Note: Tonight’s post came later than expected due to technical difficulties. My sincere apologies
For today’s Tried and Tested Thursday, I will be talking about shooting an expired roll of Kodak Pro Image on a Canon Z135.
A match made in heaven with a simple Point and Shoot and an expired Kodak roll. What could possibly go wrong? Well nothing much, apart from the fact it took me a long while to scan the negatives, which I did happen to do yesterday before writing this blog post longhand. Thankfully the process didn’t take too long.
This was the first time shooting the Pro Image on the Canon Z135. My second time would be later on in 2021, when away in Bognor Regis, although the film was pushed to a stop from 100 to 200.
For shooting, I went around my local area to a couple of parks and walked through a few quiet residential streets. Normally if I have no or little inspiration whenever out with the camera, I would take photos of random things and see where it goes from there. Sometimes it would take me a while to get the film(s) developed or scanned, depending whether I want to see the outcome.

=====

=== What is expected ===
Copy the blog post from "A match made" to "see the outcome.". The records after this point are separate from the blog post.

=== Given information ===
=====

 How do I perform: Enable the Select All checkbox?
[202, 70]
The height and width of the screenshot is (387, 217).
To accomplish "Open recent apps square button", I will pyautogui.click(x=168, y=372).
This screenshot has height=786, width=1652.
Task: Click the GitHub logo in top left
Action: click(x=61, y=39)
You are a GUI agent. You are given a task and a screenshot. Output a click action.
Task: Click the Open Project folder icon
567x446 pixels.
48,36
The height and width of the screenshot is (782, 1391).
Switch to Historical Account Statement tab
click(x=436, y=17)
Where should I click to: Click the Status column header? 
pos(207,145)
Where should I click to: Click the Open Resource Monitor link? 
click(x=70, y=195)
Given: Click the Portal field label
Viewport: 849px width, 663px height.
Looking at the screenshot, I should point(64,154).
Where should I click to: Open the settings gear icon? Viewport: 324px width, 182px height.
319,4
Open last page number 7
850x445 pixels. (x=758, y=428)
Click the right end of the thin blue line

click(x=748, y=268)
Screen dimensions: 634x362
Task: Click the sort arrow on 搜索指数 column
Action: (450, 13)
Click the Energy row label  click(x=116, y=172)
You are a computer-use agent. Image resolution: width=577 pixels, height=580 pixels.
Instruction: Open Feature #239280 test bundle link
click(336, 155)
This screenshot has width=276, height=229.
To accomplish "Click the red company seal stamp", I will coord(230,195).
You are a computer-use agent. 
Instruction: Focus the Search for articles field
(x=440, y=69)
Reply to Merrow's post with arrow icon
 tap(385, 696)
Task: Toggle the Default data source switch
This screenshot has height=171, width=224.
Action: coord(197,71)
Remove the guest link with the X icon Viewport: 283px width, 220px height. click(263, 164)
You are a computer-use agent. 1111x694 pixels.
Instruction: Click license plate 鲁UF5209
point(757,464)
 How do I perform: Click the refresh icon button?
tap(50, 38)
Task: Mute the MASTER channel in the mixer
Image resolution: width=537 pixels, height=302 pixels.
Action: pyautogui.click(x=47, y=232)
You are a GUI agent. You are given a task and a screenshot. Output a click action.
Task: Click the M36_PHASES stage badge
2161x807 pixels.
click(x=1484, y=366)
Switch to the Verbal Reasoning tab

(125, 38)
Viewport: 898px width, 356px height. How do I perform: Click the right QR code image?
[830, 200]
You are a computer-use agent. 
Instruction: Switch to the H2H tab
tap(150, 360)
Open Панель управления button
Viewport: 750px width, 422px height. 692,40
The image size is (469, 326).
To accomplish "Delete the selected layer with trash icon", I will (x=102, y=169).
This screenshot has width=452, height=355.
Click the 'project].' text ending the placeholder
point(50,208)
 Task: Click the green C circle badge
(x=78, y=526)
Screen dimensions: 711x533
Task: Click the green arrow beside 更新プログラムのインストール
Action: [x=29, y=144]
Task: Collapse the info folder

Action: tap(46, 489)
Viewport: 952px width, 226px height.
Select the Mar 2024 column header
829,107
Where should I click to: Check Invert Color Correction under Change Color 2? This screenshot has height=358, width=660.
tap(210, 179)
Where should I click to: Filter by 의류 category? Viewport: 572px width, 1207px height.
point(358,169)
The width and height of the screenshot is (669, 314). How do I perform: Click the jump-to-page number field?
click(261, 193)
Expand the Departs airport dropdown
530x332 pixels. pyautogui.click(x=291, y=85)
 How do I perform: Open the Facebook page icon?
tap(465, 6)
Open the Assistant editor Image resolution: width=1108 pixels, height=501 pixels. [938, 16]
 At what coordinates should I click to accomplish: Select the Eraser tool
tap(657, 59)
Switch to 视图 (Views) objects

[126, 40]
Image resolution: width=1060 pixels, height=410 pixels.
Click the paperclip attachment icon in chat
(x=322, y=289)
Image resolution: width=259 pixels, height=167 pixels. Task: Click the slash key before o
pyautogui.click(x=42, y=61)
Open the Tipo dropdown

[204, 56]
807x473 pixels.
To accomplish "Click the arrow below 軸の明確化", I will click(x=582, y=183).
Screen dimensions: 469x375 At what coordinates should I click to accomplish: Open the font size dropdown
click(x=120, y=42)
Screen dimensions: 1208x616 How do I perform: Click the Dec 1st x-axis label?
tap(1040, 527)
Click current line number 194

=====

=== Output of the exercise ===
A match made in heaven with a simple Point and Shoot and an expired Kodak roll. What could possibly go wrong? Well nothing much, apart from the fact it took me a long while to scan the negatives, which I did happen to do yesterday before writing this blog post longhand. Thankfully the process didn’t take too long.
This was the first time shooting the Pro Image on the Canon Z135. My second time would be later on in 2021, when away in Bognor Regis, although the film was pushed to a stop from 100 to 200.
For shooting, I went around my local area to a couple of parks and walked through a few quiet residential streets. Normally if I have no or little inspiration whenever out with the camera, I would take photos of random things and see where it goes from there. Sometimes it would take me a while to get the film(s) developed or scanned, depending whether I want to see the outcome.